Dependable Distributed Systems

(Défago Lab.)

Main Research Interests


Our research interests are on highly resilient distributed systems and algorithms, in particular applied toward the support of coordination of sensor networks and groups of mobile robots.

This combines research on algorithms, networking, fault-tolerance, computational geometry, and software engineering (middleware design). We are especially interested at the interface between theory and practice.

Some of the research issues on which we have been working recently are as follows.

Recent projects

Byzantine Agreement

Without going into details, the goal of this research is to design systems that can survive in spite of the presence of some malicious nodes (traitors). This focuses on the design of distributed algorithms that can make consistent decisions even after some of the nodes have been compromised. Such nodes may act as traitors by lying to others, with the purpose of disrupting the entire system. These nodes are said to be subject to Byzantine faults and are often called Byzantine nodes.

Agreement is a core problem in distributed systems, as it is the key to ensure consistent operations and coordination in such systems. It is at the core of generic coordination services such as Chubby (Google) and ZooKeeper (Apache). Byzantine agreement is a variant that must be resistant to the presence of Byzantine faults.

Fault propagation

In large systems, it is essential to prevent the propagation of failures from process to process, or else a minor issue could escalate and eventually cause the entire system to collapse. To reduce this risk, it is important to design adequate mitigating strategies.

Fault-tolerance in multi-robots systems

We aim at building a multi-robot system based on formally proven algorithms. To do so, we are working on wireless ad hoc network protocols aimed specifically at robot systems. While many ad hoc protocols consider mobility as an input parameter, robot systems must often consider mobility as the main output parameter to control.

Low-energy network protocols designed for sensor networks, such as Xbee/Zigbee, can be optimized based on information provided for instance by a motion planning component. At the same time, motion planning can calculate routes such that the system is less likely to face partitions. Or, when partition do occur, a better estimation about their duration can be used to improve the efficiency of disruption-tolerant network protocols.

In our research aimed at multi-robot systems, we focus on improving the robustness of the system as a whole. While multi-robot systems are distributed systems, they have characteristics that set them apart from conventional distributed systems such as cloud systems. In particular, in addition to real-time constraints, the mobility of the robots becomes an important part of the problems to solve.

Robot cooperation algorithms

The problem of cooperative autonomous mobile systems (e.g., Internet-enabled robots) is to control a group of mobile entities in such a way that they cooperate to perform some collaborative actions. This general problem is subject to very active research but, so far, most research in the field has taken an ad-hoc or bottom-up approach; by studying how some complex global behavior can emerge from the interaction of many entities with just a very simple local behavior. In contrast, we try to follow a different (complementary) approach with a top-down perspective. The idea is to consider practical tasks involving large groups of autonomous mobile systems, and extract abstract problems common to many tasks. After formally specifying those problems and developing an adequate computational model, the goal is to find the minimal conditions under which some particular tasks can be achieved.
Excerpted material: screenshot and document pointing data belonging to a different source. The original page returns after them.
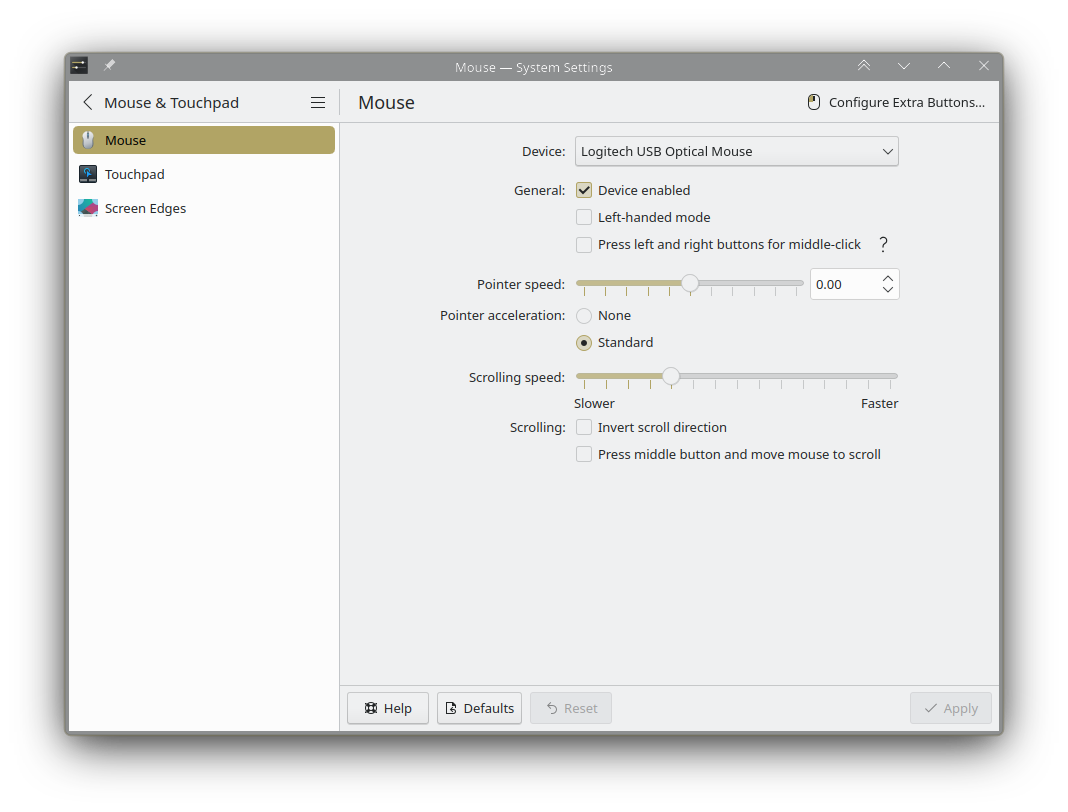The height and width of the screenshot is (812, 1068).
Task: Click the pointer speed value field
Action: coord(845,284)
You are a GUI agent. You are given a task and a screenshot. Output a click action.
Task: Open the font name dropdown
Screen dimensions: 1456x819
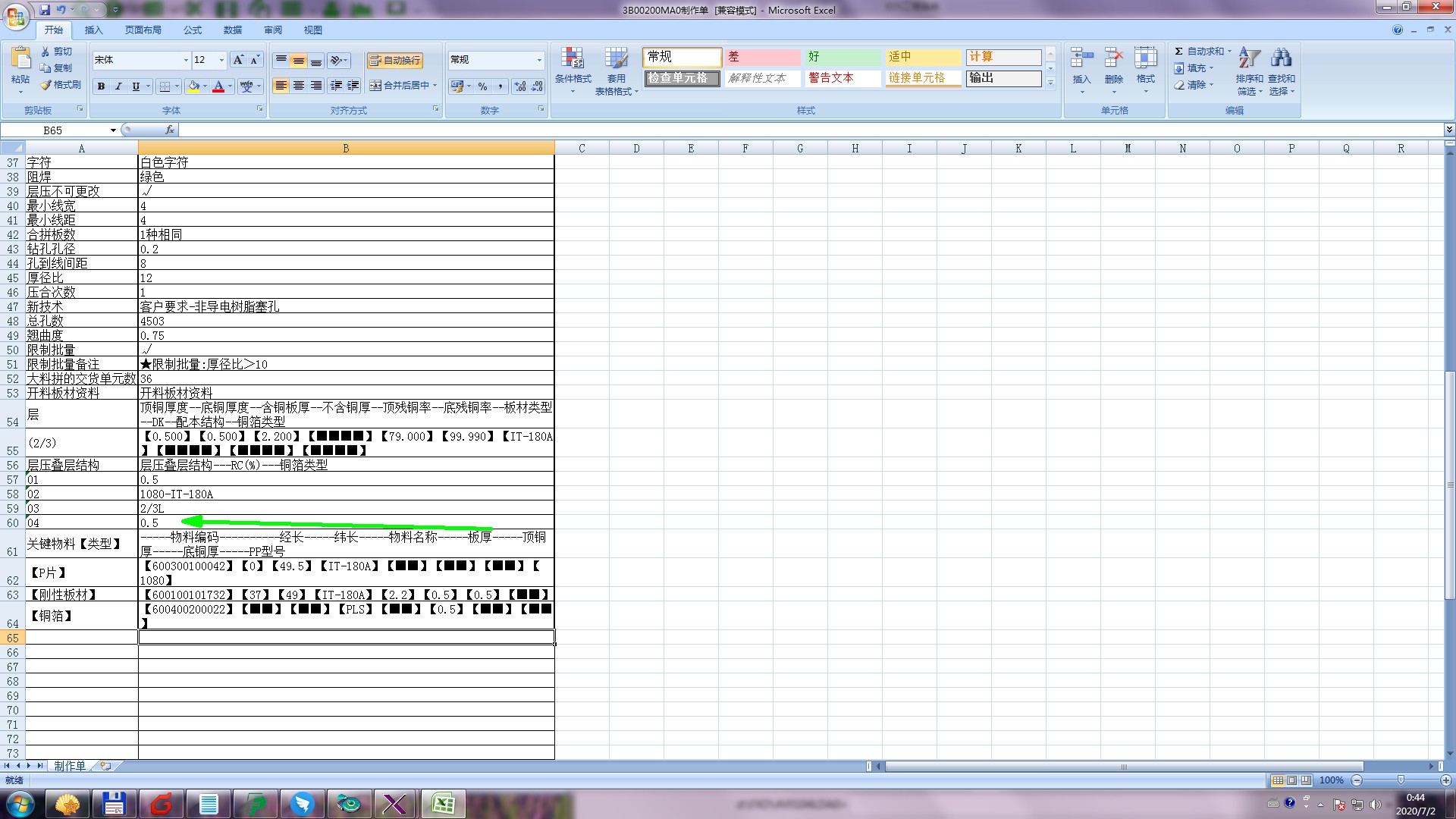(186, 61)
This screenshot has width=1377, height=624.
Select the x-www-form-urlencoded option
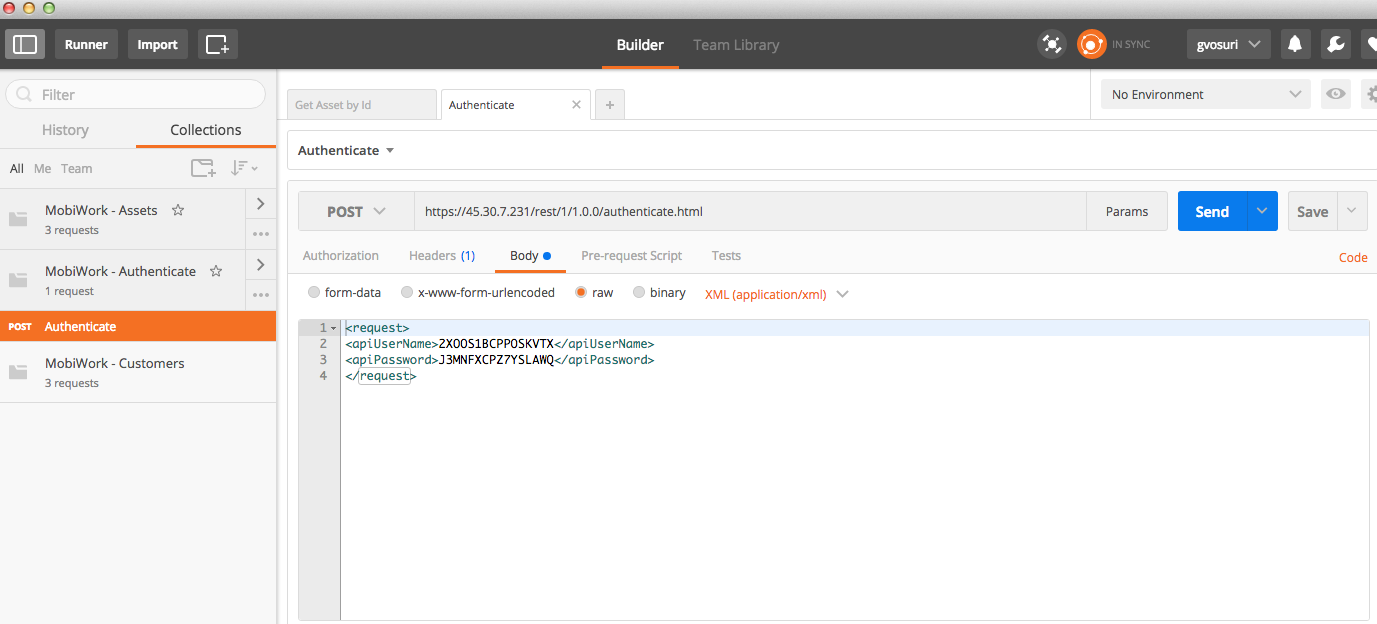pos(406,293)
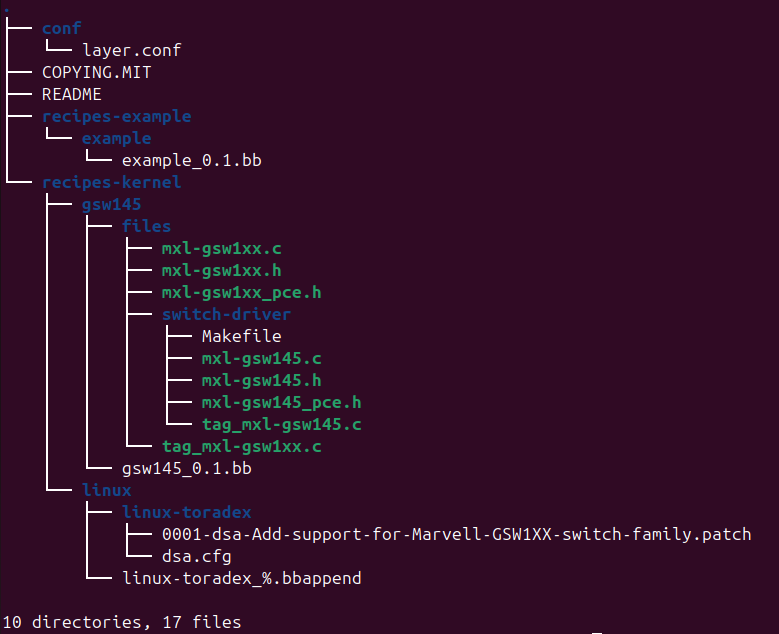Select the example_0.1.bb recipe file

pyautogui.click(x=191, y=160)
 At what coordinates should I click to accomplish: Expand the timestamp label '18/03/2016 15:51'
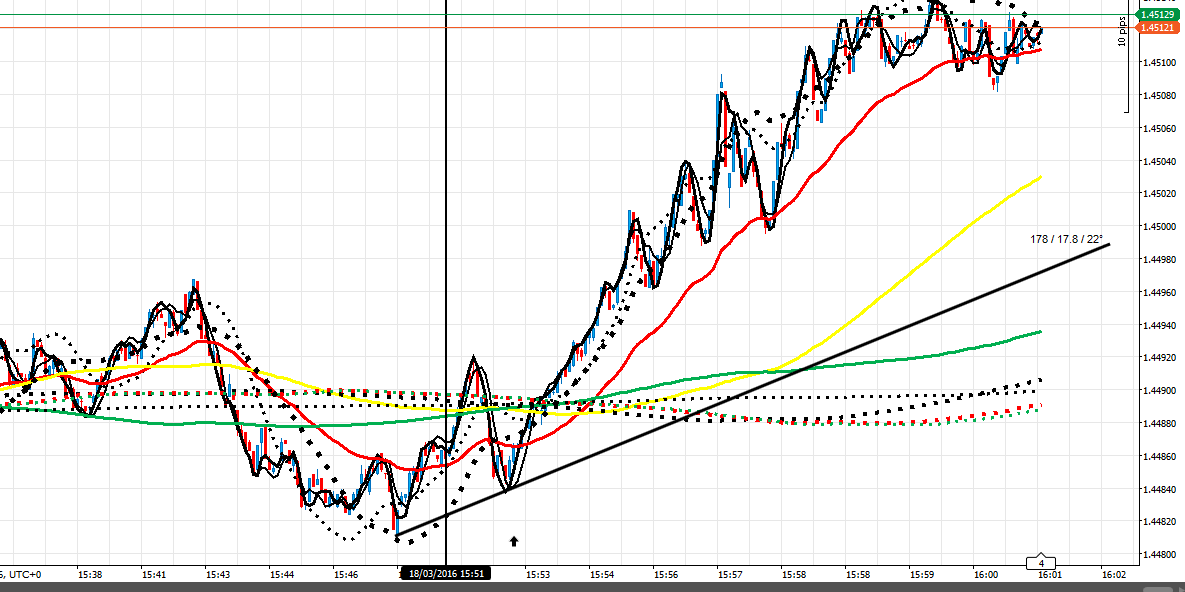coord(448,573)
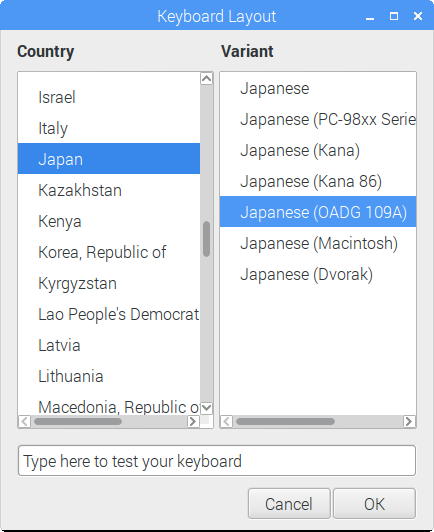This screenshot has width=434, height=532.
Task: Select Korea, Republic of
Action: 109,252
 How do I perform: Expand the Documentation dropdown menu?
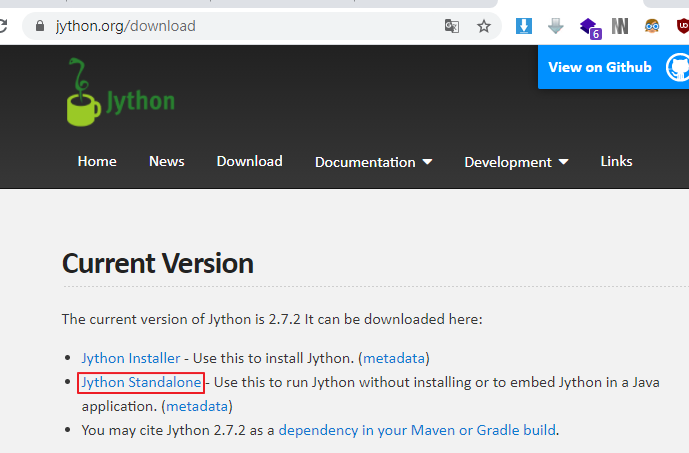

Performance and scalability of distributed algorithms

The performance and the scalability of distributed algorithms and protocols are often not evaluated as thoroughly as they should be. One important aspect of our research is concerned with improving this situation through the development of adequate tools. These tools include a set of performance metrics for distributed algorithms, a prototyping environment, as well as running adequate network experiments. This research activity has led us to develop the Neko framework, as well as a novel approach to network failure detectors, called accrual failure detectors. One of our proposed instance of such failure detectors are being used in the Apache Cassandra project (see also below).

Software for robots

Finally, we are studying middleware architecture and flexible protocol composition as part of our efforts to devise a fault-tolerant multi-robot middleware framework. Our efforts are based on the Neko protocol framework that was designed to support the prototyping and the evaluation of distributed protocols. The specific interaction models of robotic software components (sensor/actuators, filters, real-time constraints, etc.) are interesting challenges that make it difficult to consider protocols as black boxes.

As an extension, we aim to develop a new generation of fault-tolerance middleware for multi-robot systems, written in the Scala language and to be interfaced with ROS; an open-source middleware for robots.

Some earlier projects

Failure detection

In earlier research, we have worked on the implementation of failure detectors in large-scale distributed systems. We have designed the noton of accrual failure detectors and its first implementation called Phi. In short, an accrual failure detector continuously monitors network traffic and maintains a variable representing the probability that a given process has crashed. This model allows to cleanly separate the questions of monitoring network traffic (a network issue) from when and how to react in case of suspicion (an application issue).

Among others, accrual failure detectors have been implemented in the NoSQL database Apache Cassandra, the Akka actor toolkit, and the Appia communication framework.